Start of Block

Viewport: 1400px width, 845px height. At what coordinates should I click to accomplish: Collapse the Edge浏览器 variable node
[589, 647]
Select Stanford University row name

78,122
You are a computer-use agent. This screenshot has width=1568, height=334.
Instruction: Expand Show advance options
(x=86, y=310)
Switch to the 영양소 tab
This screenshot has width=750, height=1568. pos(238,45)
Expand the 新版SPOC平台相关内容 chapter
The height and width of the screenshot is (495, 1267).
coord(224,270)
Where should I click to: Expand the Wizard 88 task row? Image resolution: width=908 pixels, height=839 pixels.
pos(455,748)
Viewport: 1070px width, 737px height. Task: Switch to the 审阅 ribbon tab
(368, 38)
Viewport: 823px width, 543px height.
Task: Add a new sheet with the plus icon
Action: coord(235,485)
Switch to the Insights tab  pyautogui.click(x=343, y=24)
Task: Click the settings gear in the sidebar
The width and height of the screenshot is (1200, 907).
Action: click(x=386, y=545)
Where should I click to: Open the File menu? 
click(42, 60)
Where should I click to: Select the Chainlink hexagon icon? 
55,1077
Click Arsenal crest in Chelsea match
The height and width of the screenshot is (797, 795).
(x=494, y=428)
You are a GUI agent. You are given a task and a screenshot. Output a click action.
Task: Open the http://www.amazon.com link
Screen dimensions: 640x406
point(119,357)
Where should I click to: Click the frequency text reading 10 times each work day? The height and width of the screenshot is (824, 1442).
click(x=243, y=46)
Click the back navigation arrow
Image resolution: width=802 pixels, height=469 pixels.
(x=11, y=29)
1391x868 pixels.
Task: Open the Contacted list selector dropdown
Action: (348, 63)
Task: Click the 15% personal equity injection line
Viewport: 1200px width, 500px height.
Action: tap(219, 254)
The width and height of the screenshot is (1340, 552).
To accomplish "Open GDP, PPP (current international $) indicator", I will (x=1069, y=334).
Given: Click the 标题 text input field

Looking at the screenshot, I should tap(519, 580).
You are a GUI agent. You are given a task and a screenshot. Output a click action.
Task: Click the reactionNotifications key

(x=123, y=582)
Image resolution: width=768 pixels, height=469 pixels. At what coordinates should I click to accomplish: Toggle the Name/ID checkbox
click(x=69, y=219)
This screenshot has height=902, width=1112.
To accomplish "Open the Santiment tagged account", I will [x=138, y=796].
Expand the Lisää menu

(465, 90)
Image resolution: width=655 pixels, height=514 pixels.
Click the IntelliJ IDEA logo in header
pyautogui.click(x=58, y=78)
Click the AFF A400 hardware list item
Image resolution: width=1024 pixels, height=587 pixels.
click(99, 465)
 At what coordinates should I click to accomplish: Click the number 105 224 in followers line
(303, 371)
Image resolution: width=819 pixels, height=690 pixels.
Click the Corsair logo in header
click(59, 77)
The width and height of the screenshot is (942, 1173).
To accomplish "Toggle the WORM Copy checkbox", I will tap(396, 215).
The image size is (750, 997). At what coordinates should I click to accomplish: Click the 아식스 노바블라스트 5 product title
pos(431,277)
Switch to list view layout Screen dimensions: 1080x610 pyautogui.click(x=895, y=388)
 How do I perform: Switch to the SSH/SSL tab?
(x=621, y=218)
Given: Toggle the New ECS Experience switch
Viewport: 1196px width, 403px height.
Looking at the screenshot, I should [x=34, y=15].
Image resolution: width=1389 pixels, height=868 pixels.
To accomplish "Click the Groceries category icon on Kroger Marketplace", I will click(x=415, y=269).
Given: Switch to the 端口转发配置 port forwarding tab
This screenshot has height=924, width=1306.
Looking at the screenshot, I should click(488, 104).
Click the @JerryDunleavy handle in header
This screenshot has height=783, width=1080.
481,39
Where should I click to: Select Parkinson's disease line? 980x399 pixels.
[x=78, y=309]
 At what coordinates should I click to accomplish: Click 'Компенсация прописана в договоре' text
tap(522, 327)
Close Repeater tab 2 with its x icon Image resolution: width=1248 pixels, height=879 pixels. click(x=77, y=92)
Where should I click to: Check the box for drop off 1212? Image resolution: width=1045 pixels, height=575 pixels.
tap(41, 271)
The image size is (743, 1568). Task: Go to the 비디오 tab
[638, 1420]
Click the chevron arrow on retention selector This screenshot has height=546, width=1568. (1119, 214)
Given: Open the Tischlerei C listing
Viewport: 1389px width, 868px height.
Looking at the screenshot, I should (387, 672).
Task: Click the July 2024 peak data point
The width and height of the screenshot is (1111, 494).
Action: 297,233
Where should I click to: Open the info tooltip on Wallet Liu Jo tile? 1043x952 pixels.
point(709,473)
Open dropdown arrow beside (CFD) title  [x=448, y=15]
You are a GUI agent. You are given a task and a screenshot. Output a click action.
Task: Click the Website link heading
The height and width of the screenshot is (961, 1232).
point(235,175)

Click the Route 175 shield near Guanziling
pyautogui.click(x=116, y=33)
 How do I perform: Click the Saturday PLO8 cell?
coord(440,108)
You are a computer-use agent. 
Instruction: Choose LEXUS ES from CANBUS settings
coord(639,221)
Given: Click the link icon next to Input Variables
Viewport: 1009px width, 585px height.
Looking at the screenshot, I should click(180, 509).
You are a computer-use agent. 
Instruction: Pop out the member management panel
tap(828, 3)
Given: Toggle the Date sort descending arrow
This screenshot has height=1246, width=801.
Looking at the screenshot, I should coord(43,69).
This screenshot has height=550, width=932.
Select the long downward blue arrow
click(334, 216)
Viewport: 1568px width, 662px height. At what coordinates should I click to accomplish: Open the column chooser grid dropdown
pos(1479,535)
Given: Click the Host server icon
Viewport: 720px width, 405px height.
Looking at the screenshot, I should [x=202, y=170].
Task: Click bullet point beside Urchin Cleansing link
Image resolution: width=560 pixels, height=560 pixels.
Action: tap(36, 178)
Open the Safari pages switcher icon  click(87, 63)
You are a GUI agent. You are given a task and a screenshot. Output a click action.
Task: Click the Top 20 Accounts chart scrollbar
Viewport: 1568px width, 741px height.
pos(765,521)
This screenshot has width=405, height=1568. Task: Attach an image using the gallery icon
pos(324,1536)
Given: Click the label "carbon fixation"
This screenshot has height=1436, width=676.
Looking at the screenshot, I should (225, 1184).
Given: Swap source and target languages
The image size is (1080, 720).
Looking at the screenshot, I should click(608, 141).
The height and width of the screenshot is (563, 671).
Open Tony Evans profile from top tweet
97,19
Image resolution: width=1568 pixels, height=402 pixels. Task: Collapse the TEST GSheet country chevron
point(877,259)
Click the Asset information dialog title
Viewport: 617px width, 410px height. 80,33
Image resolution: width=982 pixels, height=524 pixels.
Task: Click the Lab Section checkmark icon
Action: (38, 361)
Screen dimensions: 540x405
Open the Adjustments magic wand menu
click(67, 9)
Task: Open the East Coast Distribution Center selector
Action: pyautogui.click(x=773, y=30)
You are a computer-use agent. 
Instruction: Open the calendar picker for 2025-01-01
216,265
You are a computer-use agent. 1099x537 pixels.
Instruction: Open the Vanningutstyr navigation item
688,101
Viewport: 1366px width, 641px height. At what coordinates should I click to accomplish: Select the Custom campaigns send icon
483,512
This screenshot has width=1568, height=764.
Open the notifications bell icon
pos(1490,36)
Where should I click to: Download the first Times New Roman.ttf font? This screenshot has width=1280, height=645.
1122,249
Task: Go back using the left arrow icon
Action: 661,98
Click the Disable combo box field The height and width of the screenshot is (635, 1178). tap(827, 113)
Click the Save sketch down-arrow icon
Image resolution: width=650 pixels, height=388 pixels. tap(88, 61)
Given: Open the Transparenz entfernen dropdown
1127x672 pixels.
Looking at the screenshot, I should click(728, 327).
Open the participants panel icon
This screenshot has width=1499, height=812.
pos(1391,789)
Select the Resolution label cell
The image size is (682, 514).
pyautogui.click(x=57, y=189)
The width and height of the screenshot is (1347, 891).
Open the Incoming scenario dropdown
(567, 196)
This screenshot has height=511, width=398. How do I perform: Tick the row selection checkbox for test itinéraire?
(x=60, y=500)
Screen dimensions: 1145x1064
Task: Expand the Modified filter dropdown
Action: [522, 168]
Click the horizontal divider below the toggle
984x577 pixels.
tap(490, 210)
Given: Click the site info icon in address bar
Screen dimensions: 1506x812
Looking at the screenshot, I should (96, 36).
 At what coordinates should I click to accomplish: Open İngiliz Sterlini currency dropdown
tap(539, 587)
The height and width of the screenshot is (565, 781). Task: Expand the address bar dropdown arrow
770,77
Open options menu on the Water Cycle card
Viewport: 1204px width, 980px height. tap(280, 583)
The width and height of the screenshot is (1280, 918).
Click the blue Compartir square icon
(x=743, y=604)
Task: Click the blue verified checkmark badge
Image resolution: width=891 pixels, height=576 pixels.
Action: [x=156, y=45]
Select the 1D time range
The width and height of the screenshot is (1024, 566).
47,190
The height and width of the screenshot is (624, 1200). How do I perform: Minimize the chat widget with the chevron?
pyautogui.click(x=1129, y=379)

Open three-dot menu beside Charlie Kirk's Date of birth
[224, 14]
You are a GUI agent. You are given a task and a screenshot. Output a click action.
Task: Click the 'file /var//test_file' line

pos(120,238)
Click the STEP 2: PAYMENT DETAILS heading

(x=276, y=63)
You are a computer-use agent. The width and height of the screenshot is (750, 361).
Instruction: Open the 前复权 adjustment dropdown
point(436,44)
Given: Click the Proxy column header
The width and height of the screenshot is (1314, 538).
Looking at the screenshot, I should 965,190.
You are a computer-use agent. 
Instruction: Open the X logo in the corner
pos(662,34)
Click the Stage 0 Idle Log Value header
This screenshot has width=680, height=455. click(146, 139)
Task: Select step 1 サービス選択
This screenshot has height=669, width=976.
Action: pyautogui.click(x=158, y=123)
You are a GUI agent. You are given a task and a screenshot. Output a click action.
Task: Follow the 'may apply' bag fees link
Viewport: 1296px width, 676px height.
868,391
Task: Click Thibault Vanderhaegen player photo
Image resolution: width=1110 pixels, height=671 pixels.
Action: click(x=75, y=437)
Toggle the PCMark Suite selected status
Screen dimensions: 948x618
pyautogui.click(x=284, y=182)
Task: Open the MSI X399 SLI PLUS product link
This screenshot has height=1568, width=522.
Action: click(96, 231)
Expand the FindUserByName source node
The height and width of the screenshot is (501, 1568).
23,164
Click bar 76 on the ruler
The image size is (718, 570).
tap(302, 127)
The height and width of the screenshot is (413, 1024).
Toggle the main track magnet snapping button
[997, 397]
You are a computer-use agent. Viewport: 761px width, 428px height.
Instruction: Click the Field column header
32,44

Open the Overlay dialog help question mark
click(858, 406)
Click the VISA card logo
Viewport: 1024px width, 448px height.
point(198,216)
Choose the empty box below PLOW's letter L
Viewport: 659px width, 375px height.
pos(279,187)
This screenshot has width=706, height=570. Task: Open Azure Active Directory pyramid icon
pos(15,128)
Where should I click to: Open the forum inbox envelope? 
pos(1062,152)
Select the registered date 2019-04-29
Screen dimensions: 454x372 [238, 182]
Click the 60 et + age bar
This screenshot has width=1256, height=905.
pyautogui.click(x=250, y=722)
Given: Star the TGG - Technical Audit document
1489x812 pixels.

End of Block

The answer must be the line containing "Select the registered date 2019-04-29" and every line after it through the end of the records, repeated exactly.

Select the registered date 2019-04-29
Screen dimensions: 454x372 [238, 182]
Click the 60 et + age bar
This screenshot has width=1256, height=905.
pyautogui.click(x=250, y=722)
Given: Star the TGG - Technical Audit document
1489x812 pixels.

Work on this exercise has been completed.